Kinkade’s announcement was greeted with applause from the congregation.

RIP Medical Debt partners with donors, churches and other organizations around the country to purchase medical debt for pennies on the dollar. In return, the organization forgives the debt in a way that ensures the debtor incurs no cost.

For many people who are living in poverty, their upward mobility may be limited if they are underneath a mountain of medical debt resulting from hospitalization, serious injury, illness or much-needed medical procedure.
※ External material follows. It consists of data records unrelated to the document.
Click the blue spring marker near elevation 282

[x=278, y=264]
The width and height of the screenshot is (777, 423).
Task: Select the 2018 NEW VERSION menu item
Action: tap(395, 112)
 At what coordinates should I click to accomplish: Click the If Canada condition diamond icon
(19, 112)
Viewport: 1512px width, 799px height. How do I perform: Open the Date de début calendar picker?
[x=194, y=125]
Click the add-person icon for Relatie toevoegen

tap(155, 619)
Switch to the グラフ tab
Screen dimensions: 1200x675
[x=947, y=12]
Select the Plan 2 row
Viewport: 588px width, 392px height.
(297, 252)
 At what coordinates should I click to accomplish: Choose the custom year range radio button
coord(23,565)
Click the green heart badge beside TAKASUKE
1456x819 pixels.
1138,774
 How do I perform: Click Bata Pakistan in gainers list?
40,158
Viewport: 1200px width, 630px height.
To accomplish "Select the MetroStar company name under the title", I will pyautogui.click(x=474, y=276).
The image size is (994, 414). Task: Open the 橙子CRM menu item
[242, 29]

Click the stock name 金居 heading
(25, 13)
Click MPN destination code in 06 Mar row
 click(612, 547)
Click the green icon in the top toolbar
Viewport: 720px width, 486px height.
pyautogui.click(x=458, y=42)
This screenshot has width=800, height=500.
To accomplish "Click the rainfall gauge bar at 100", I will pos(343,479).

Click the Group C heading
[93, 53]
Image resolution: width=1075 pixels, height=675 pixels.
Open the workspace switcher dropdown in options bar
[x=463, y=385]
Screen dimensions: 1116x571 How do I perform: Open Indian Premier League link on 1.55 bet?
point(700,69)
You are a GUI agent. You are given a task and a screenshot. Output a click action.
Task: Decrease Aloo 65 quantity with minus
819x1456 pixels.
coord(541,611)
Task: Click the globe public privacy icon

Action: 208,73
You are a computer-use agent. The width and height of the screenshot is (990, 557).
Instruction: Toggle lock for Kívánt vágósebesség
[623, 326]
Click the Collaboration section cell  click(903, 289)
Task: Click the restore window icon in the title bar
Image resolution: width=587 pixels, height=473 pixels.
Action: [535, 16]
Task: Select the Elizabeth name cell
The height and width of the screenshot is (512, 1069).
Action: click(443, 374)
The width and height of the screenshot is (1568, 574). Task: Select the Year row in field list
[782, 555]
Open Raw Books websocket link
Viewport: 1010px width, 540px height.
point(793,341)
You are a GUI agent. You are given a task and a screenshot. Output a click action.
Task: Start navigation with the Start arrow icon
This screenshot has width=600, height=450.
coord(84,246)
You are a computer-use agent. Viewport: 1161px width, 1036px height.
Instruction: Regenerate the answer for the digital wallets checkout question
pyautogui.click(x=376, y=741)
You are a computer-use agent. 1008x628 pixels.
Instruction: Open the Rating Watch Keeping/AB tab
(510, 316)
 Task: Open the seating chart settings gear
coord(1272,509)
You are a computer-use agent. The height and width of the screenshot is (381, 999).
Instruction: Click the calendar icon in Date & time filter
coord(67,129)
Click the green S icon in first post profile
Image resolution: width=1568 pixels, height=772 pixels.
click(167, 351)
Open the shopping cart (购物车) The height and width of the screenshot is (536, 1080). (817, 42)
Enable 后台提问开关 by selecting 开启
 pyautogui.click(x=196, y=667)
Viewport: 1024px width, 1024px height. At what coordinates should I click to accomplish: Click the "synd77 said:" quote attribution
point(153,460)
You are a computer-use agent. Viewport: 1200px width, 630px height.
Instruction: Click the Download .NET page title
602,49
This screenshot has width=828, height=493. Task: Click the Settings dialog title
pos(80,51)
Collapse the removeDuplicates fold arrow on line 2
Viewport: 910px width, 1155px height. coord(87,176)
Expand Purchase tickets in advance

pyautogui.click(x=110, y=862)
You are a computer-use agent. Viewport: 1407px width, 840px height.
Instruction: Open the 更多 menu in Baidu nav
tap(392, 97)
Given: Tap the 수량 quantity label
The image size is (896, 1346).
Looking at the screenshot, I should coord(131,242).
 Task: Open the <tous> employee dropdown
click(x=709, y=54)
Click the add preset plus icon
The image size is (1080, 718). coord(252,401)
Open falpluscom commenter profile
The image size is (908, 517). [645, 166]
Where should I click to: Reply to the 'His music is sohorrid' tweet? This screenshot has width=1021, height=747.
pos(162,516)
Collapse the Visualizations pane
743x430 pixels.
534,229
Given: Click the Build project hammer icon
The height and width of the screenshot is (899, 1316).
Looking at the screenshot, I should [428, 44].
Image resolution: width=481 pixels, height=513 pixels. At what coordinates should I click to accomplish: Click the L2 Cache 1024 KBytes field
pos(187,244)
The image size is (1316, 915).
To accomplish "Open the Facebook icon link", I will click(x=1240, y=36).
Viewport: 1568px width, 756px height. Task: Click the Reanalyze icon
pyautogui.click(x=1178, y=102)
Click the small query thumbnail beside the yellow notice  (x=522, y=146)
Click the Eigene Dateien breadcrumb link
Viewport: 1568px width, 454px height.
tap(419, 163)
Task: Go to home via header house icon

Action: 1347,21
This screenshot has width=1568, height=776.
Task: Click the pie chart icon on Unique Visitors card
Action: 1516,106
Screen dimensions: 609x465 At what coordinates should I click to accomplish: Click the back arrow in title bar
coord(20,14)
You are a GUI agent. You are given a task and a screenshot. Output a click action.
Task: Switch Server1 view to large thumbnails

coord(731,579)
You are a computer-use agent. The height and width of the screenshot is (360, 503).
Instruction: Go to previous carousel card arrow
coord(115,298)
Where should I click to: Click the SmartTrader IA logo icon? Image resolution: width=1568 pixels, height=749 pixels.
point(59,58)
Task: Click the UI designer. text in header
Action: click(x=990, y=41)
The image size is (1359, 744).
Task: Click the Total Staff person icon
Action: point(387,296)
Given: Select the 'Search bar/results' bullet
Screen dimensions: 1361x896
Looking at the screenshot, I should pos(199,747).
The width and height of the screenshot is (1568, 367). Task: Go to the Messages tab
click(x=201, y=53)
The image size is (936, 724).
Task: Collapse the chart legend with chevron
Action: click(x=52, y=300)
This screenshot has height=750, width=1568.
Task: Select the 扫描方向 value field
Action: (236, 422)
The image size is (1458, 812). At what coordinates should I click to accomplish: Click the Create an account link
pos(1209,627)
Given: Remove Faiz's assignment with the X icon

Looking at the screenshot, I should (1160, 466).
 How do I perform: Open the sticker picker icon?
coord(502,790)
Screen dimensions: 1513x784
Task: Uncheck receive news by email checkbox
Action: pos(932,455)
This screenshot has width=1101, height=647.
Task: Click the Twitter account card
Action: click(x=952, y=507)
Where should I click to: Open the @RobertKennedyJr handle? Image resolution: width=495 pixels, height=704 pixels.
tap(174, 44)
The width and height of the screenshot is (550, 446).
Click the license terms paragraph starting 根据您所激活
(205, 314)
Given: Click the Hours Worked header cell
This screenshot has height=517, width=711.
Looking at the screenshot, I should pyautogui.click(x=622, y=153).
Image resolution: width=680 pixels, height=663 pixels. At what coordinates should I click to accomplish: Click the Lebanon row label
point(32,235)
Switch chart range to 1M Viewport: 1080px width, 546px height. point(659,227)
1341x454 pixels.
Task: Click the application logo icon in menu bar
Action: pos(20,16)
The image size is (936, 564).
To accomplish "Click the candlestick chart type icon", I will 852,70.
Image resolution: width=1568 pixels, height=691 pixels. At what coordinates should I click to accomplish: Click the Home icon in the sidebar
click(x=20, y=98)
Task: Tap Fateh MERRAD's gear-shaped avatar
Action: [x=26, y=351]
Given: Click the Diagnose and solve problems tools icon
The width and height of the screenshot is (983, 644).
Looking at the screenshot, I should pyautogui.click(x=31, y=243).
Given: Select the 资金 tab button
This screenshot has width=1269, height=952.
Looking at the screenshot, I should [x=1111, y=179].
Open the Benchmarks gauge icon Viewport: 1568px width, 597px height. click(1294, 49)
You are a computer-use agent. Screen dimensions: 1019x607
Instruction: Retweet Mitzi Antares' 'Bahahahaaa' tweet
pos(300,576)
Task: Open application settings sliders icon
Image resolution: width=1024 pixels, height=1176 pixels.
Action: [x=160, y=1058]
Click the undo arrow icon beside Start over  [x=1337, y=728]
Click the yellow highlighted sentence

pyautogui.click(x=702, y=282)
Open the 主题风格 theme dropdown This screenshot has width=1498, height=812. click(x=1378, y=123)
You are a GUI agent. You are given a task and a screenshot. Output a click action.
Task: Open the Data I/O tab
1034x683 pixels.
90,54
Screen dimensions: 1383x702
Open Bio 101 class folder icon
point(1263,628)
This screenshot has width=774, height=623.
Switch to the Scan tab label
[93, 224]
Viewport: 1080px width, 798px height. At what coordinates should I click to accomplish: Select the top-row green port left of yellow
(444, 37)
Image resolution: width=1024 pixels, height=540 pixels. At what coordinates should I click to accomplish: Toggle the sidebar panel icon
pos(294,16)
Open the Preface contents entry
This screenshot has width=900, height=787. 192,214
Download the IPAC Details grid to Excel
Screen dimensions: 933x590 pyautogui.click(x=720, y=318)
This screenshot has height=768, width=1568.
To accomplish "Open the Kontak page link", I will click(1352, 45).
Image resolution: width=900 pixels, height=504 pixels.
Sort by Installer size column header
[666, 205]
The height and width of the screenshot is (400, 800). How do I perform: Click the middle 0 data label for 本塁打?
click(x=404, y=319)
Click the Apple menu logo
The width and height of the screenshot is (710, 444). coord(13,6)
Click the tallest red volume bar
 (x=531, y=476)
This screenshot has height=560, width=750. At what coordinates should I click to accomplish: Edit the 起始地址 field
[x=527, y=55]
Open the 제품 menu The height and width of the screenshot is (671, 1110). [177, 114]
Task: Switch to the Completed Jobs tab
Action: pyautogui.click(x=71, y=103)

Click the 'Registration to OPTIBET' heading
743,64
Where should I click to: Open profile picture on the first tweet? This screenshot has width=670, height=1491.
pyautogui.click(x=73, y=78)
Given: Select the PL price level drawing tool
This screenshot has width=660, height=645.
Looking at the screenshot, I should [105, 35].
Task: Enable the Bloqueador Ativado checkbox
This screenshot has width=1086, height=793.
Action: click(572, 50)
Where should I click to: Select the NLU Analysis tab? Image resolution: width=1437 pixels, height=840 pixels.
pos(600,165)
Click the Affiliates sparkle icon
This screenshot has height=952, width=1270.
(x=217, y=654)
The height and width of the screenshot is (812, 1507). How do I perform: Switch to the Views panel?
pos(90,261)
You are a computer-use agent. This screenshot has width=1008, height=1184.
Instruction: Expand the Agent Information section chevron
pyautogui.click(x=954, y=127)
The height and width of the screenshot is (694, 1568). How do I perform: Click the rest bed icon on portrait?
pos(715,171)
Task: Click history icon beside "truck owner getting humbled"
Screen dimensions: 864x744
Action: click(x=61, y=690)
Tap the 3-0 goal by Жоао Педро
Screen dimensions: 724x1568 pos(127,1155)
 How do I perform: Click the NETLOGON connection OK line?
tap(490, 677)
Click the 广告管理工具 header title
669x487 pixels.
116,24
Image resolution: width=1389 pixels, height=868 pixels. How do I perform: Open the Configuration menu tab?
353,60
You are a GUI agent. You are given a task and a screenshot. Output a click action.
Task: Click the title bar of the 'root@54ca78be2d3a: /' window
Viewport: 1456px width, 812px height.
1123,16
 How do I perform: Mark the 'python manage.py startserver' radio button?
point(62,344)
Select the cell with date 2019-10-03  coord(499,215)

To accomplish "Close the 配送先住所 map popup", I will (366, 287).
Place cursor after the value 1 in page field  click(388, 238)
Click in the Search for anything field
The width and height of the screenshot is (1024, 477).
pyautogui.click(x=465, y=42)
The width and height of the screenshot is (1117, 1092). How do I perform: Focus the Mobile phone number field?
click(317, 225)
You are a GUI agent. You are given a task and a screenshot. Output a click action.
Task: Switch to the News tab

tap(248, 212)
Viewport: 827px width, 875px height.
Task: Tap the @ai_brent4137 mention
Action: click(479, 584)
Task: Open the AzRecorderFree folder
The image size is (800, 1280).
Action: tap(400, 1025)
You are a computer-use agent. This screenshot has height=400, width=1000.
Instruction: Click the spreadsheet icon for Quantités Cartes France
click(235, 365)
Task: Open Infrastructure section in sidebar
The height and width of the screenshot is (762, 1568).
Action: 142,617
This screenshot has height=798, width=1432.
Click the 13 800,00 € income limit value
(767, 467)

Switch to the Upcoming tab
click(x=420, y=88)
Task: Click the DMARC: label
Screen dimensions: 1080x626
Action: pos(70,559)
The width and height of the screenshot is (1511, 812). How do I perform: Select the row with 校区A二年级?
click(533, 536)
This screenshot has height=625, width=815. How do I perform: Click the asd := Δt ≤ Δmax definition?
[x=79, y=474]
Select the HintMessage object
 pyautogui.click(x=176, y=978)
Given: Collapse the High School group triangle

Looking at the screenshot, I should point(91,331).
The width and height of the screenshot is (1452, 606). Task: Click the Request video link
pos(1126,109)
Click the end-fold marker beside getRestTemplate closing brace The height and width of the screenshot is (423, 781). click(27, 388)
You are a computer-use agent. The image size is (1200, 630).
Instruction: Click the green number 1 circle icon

“So people who are really struggling and got this noose hanging around their neck,” Kinkade explained.

Earlier this year, a church in Annapolis, Maryland vowed to pay off $2 million in medical debt for over 900 families across 14 Maryland counties. Letters were sent out to the recipients of Revolution Annapolis’s kindness explaining that their medical debt had been paid off on behalf of the churches of Annapolis.

Instead of paying to promote its Easter services this year, Pathway Church in Wichita, Kansas abolished about $2.2 million in medical debt by donating over $22,000 to RIP Medical Debt.

Last year, a church in Texas donated over $100,000 to RIP Medical Debt to erase over $10 million in medical debt that impacted over 4,000 families in the local area. Those families all received letters informing them that their debts had been paid off.

Kinkade told WFIE that debtors aided by City Church’s kindness will receive a letter in the mail stating: “We may never meet but as an act of love in the name of Jesus Christ, your debt has been forgiven.”

WFIE reports that the $15,000 donation is not in the church’s budget but members are being asked to help offset the costs.

RIP Medical Debt has abolished nearly $700 million in medical debt nationwide for over 200,000 Americans.